Independence Village, Ankeny – In June, this facility was fined $7,000 after inspectors reviewed care provided to six residents and determined that in five of the six cases, the facility failed to provide the necessary treatment. One of the residents, who was diabetic, had a foot amputated, after which the home allegedly failed to provide assistance with wound care, which meant the man had to undergo an infusion of antibiotics. The facility also failed to provide him with the prescribed pain killers, resulting in what the resident called a period of “excruciating pain.”
A resident who didn’t receive his meal trays told inspectors he believed the facility had cut staffing levels and there was no longer enough employees to meet residents’ needs. Other violations were tied to residents not receiving their prescribed physical therapy or medications.
Legacy Pointe, Iowa City – In August, this facility was fined $2,500 for failing to provide treatment and services related to COVID-19. A resident who had been diagnosed with COVID-19 was found on the floor of his bathroom the morning of Feb. 28, 2024, with his oxygen levels at a dangerously low 51%. Within two hours, he was pronounced dead. Inspectors alleged the facility did not adequately check or document the man’s vital signs, including his oxygen levels, at the time of his COVID-19 diagnosis, during his period of isolation, and afterward.
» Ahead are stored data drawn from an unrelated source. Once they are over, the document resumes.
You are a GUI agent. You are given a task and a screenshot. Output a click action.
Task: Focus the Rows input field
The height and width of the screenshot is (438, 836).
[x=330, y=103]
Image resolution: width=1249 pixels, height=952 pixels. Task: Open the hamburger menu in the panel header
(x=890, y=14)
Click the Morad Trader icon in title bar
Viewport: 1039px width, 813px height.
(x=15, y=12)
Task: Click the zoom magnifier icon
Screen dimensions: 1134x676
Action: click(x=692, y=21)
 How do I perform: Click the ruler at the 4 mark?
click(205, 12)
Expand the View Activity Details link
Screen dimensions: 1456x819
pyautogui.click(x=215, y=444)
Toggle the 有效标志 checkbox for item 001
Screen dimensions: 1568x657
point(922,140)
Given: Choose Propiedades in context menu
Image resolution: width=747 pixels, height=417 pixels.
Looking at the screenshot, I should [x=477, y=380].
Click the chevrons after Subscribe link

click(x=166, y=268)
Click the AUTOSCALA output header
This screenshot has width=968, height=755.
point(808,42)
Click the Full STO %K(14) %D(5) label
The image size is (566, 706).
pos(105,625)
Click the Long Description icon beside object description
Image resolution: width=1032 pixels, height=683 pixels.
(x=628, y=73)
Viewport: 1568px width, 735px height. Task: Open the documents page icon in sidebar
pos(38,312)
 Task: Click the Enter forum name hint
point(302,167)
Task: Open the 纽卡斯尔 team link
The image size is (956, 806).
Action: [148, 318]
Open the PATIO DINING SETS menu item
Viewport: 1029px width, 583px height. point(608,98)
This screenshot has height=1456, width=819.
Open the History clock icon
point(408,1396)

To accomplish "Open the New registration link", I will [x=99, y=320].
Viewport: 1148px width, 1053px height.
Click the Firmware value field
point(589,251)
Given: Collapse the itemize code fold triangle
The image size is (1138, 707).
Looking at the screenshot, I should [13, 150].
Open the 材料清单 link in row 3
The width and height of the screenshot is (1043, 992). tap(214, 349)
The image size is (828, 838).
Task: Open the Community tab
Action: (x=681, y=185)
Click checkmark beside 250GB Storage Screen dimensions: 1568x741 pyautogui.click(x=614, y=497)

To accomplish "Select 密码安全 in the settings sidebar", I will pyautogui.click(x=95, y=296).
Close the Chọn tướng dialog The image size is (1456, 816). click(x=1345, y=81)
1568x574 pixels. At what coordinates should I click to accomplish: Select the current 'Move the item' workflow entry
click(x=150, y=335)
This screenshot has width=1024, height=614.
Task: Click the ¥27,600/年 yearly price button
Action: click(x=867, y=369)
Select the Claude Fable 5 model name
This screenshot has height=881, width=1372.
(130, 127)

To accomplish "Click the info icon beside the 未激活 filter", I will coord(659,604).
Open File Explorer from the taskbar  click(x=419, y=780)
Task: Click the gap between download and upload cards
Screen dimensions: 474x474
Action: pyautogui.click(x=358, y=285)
Good Samaritan’s Timber Ridge Assisted Living, Ottumwa – In August, this facility was fined $3,500 for failing to provide adequate care after a medication error that happened on Nov. 30, 2023. Inspectors found that a worker had given a female resident seven medications – including multiple sedative hypnotics – intended for another resident, realized her error, reported it to a colleague, and then “stormed out” of the building. The staff then failed to make regular checks on the resident, who later fell out of bed in a drugged state and was trapped with her head wedged between the bed and her side table. The resident later told inspectors she was upset she was not informed of the error for several days and that the hospital where she was treated was not informed of the error.
Irving Point, Cedar Rapids – In September, the facility was fined $3,500 for failing to have a nurse review a resident’s health after a change in that resident’s condition. In November 2023, a female resident’s daughter came to the facility and found her mother seated on a couch, “soaked in urine without pants,” and unable to answer questions. There were four containers of meals on a nearby table that had not been touched except for one dessert that had been consumed. The daughter called 911 and the resident was taken to a hospital and admitted with a diagnosis of sepsis and a urinary tract infection.
Eagle Pointe Place, Dubuque – In November, this facility was fined $3,500 for failing to follow proper protocols for the administration of medication. On Oct. 8, 2024, a resident alerted the staff to the fact that she had just been handed someone else’s medication – raising the question of who had received the woman’s intended drugs. An investigation showed another resident had received the six drugs and had subsequently become lethargic. That resident was taken to a hospital for treatment, placed on oxygen, and discharged a short time later. Had the woman not been taken to the emergency room, she “may not have made it,” inspectors reported.
Addington Place, Des Moines – In September, this facility was fined $500 for failing to perform the required criminal history and abuse background checks on two workers before they began their employment.
Keystone Cedars Assisted Living, Cedar Rapids – In September, this facility was fined $500 for failing to conduct the required criminal history and abuse background checks for two of the eight workers whose files were reviewed. One worker, who was a minor when hired, was employed beginning in July 2023, but a background check had never been performed.